TRECHO SELECIONADO:
O jornalista Alfredo Caseiro sabe que o momento é difícil. Tem a pandemia, a crise do varejo de livros, a concorrência, os baixos índices de leitura, as crianças mergulhadas nas telas. Mas sonho é sonho e, nesta sexta-feira (06) aos 52 anos, ele iniciou uma nova fase: inaugurou em São Paulo a Pé de Livro, sua livraria dedicada à literatura infantil.
“Sinto que a parte essencial do que sou hoje veio com a leitura desde criança. Vivemos um momento muito desafiador, com um bombardeio de telas, e acredito que possamos fazer a diferença ao ajudar que as crianças percebam que o livro ainda é sedutor e incomparável do ponto de vista de dar asas à imaginação”, diz o novo livreiro em entrevista ao Estadão. Ele acredita que as crianças que se tornam leitoras na infância serão leitores durante a vida inteira.

LISTA DE TAREFAS:
a – Responda, com base no texto sobre a livraria Pé de Livro:
(i) Com quantos anos Alfredo Caseiro inaugurou a livraria?
(ii) A que tipo de literatura a livraria é dedicada?
(iii) A qual jornal ele deu entrevista?
b – Prossiga com o texto sobre a livraria Pé de Livro a partir da última frase apresentada.

(Itens armazenados de uma coleção)

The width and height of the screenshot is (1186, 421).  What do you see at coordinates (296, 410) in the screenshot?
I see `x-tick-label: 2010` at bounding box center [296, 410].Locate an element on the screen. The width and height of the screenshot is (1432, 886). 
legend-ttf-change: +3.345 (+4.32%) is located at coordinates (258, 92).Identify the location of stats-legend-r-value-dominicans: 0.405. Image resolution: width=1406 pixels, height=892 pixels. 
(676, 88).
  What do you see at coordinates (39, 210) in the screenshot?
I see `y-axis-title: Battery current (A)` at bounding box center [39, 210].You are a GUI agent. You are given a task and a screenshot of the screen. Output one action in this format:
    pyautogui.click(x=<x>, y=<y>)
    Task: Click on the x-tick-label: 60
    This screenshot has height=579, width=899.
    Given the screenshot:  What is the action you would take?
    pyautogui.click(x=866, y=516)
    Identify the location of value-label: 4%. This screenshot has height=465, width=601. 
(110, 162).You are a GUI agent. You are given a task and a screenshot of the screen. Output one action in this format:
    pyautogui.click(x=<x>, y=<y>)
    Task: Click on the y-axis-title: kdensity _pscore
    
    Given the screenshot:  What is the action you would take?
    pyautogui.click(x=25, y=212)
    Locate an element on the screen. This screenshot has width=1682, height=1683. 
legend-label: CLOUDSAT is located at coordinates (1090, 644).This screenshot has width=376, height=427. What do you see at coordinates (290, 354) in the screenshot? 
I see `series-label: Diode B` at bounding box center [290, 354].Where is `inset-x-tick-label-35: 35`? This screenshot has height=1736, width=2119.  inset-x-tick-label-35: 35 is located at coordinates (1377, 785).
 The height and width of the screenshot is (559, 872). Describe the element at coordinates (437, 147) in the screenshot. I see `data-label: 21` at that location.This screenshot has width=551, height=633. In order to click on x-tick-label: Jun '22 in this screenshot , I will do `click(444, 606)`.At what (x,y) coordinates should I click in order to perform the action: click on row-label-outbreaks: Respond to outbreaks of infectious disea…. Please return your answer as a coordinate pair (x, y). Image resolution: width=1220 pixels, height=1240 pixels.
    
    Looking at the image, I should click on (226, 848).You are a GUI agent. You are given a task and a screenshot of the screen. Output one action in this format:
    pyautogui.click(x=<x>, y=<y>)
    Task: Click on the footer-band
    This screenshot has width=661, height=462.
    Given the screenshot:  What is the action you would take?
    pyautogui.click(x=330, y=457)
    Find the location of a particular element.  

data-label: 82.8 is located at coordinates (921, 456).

RESULTADOS DO EXERCÍCIO:
a –
(i) 52 anos.
(ii) À literatura infantil.
(iii) Ao Estadão.

b –
A seu lado no atendimento da Pé de Livro, que fica na Rua Tucuna, 298, na Pompeia, e vai funcionar de terça a sábado, das 10h às 19h, estará Camila, sua filha mais velha, de 18 anos.
Caseiro começou a fazer o plano de negócio em meados de 2019. Visitou livrarias, conversou com livreiros, editores, professores e pais e fez uma ampla pesquisa para a montagem do acervo. Em setembro do ano passado, comprou a casa e começou a reforma. A ideia era ter inaugurado em fevereiro, mas ele foi surpreendido por um problema de saúde, que o levou a uma cirurgia delicada. “Agora, como a pandemia sinaliza uma trégua, decidi inaugurar”, conta.
Uma livraria dedicada a livros para a infância precisa de espaço para encontros, oficinas e contação de história e, por enquanto, mesmo que a Pé de Livro tenha um mezanino reservado para essas atividades, elas ainda não vão acontecer.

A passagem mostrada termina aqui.